Partout, de la propagande en faveur du socialisme. Sur les produits fabriqués au Venezuela, il est écrit ‘hecho en socialismo’ (fait en territoire socialiste), des affiches expliquant que le socialisme a permis d’augmenter la production de lait de 150%, de tel produit de X%, d’autres expliquant que ‘el socialismo mejora tu vida’ (le socialisme améliore ta qualité de vie), des panneaux sur le bord de la route vantant les mérites du socialisme…
Affiche á l'entree du telepherique desservant le barrio:" le socialisme ameliore votre qualite de vie"

Affiche dans une zone de collectivisation de terre: "appartenait a peu de gens, aujourd'hui appartient au peuple"

Nous produisons des aliments avec et pour le peuple

Territoire socialiste, production: 1400 tonnes par an
Dans un petit village de pécheurs: "maison du pécheur socialiste"
Portrait de Chavez dans un petit village de montagne. On en croise assez souvent, partout.
Fait en territoire socialiste

 Autrement, une des choses les plus hallucinantes dans ce pays est le prix de l’essence, qui doit être la moins chère au monde ! Le litre vaut 1bolivar, c'est-à-dire 10 centimes d’euro. On a vu des chauffeurs de taxi faire le plein avec 20 bolivars, c'est-à-dire 2 euro, le prix d’un litre en France !
On se demande pourquoi ils maintiennent les prix aussi bas, sachant que l’automobile est un luxe réservé à une certaine élite et donc que l’essence aussi peu chère ne profite pas vraiment aux gens pauvres. En fait, augmenter le prix de l’essence impliquerait une augmentation du prix des transports, des bus, des taxis, et de tout ce qui doit être transporté, et aurait donc de grosses répercutions sur le peuple.
Ceci implique que les vénézuéliens peuvent rouler dans des véhicules consommant énormément, à la différence de l’Europe, et le parc de voitures semble ne pas avoir évolué depuis 60 ans: énormes "américaines" des années 50, gros pick-ups 4X4, voitures en très mauvais état que l’on retrouve souvent en panne sur le bord de la route (je crois que c’est le pays où j’ai vu le plus de véhicules arrêtés, même au Maroc il n’y en avait pas autant !).




Taxi dans les montagnes
 Enfin, la culture du Blackberry. Les vénézuéliens sont fanas de ce téléphone plutôt réservé aux activités professionnelles en France. Autant j’ai été impressionné par la déferlante ‘Iphone’ en France durant notre absence, autant je n’en ai pas vu un seul au Venezuela, mais partout, des gens captivés par leur Blackberry, au restaurant, dans les transports… encore plus ‘autistes’ qu’en France !

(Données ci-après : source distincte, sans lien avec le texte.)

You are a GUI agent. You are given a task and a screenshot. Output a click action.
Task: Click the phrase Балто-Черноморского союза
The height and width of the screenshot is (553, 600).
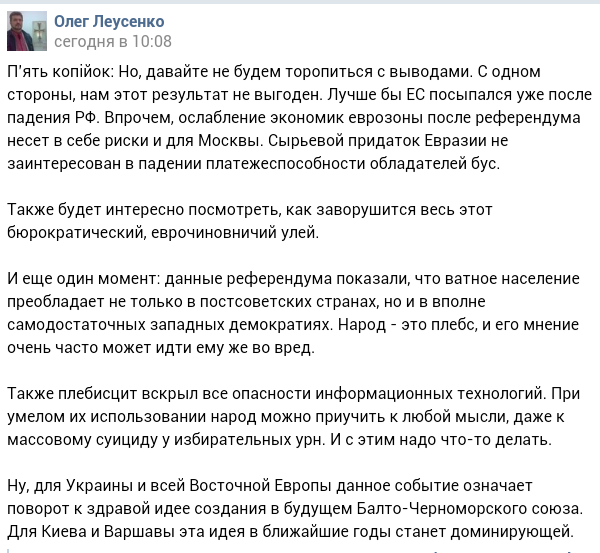pos(470,509)
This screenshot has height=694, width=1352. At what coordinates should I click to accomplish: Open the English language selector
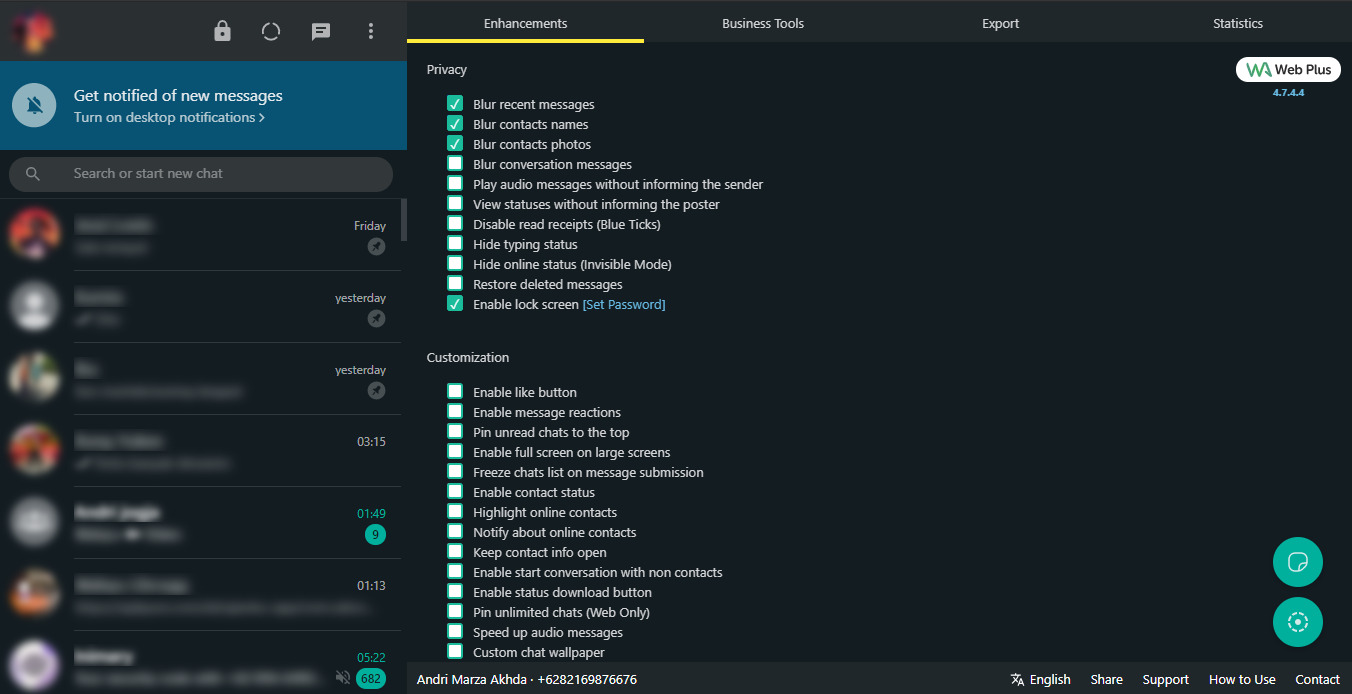[1040, 679]

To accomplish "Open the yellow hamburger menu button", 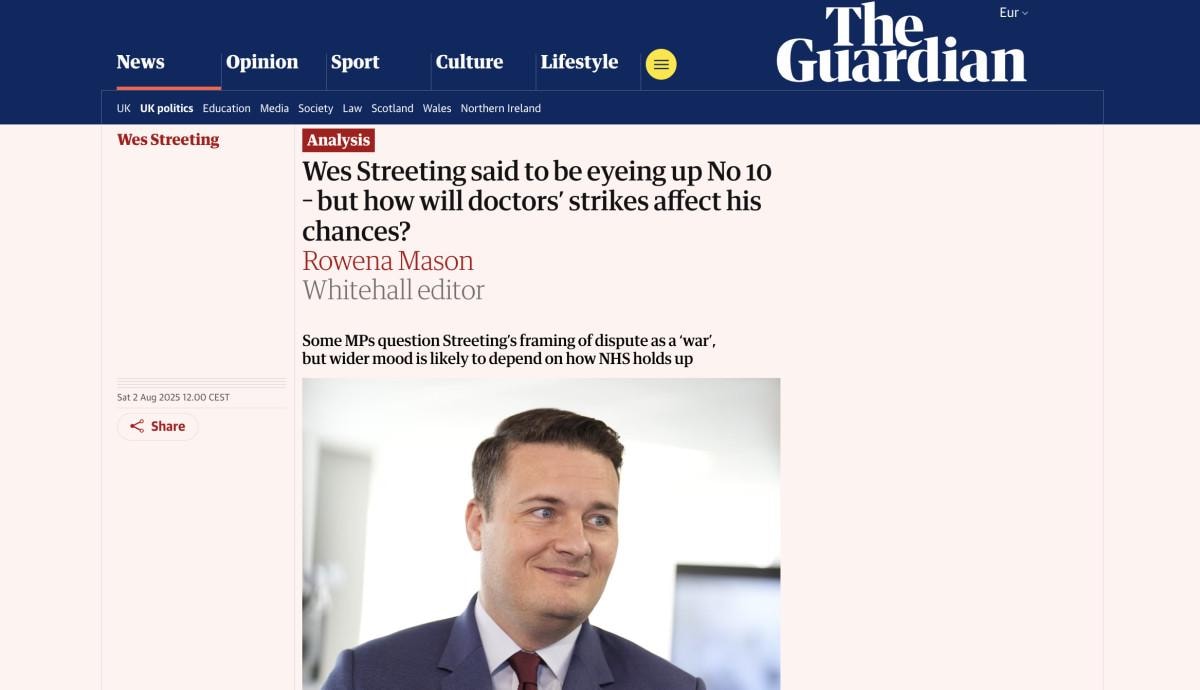I will 661,64.
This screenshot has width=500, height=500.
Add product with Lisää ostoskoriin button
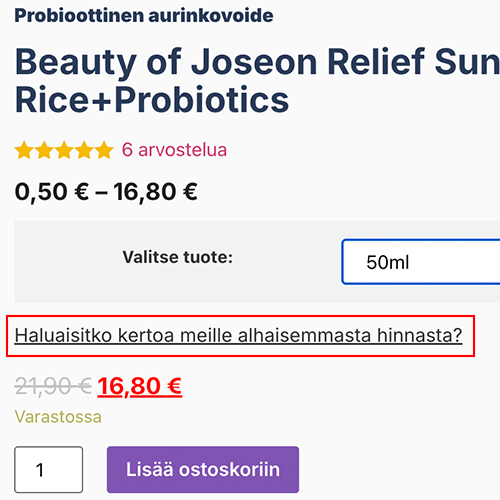[203, 470]
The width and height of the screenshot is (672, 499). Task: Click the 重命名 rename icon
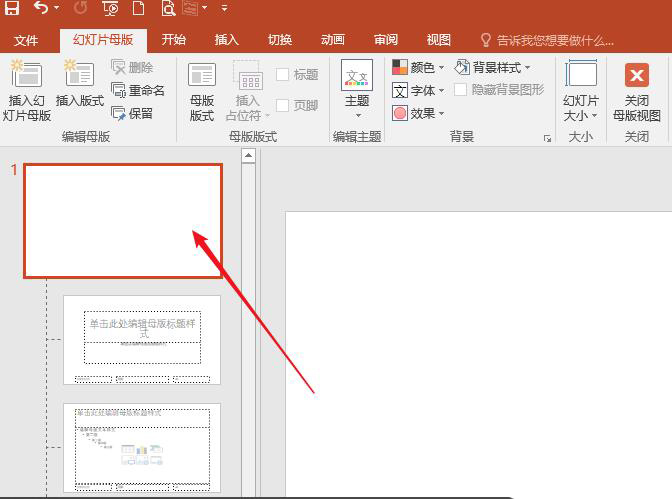119,91
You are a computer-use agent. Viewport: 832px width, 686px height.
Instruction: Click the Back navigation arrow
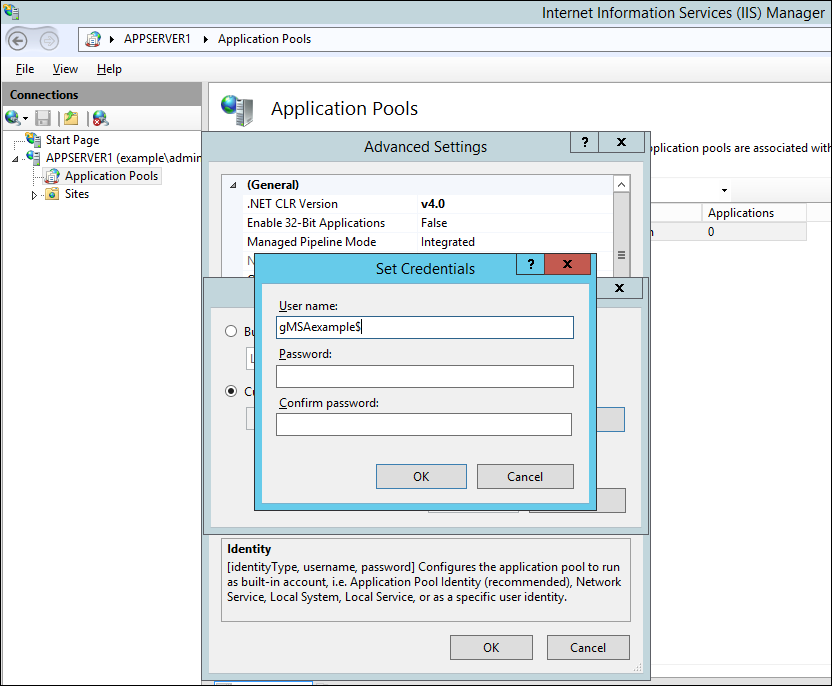[20, 39]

Et puis un peu déçu par le comportement des vénézuéliens a mon égard: pas très aimables, pas très commerçants et pas curieux. J’ai eu l’impression que la seule chose qui les intéressait était de pouvoir picoler bière et rhum autour du coffre de leur voiture, s’agglutinant au même endroit dans des coins populaires.
J’avais le souvenir de gens beaucoup plus avenants, souriants, accueillants, plus de musique et de gaieté.

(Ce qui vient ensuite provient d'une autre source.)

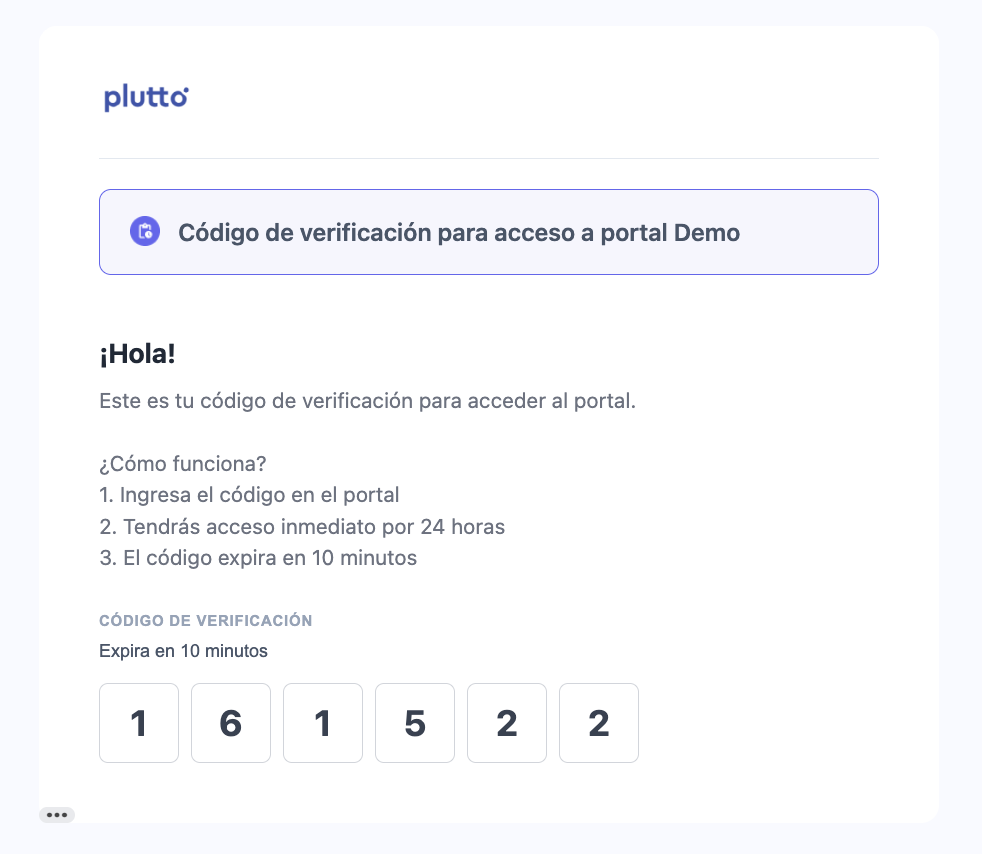The height and width of the screenshot is (854, 982).
Task: Click the 'CÓDIGO DE VERIFICACIÓN' label
Action: pos(206,621)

Un bilan plutôt mitigé de ce retour en terre bolivarienne. Une situation politique certes intéressante, mais beaucoup moins puissante et sujette à polémique qu’il y a 10 ans, les gens semblent lassés !
Et puis cette insécurité omniprésente qui n’est pas là pour rassurer.

Tout ceci est mon point de vue, pas très objectif et ne peut-être généralisé. En effet, en 3 semaines je n’ai pas eu le temps de vraiment m’intégrer et me faire une idée objective de la situation et de toute la population vénézuélienne. Mais ce sont des sujets que j’ai eu l’occasion d’aborder autant avec des étrangers qu’avec des vénézuéliens, et qui partageaient plus ou moins ma vision des choses.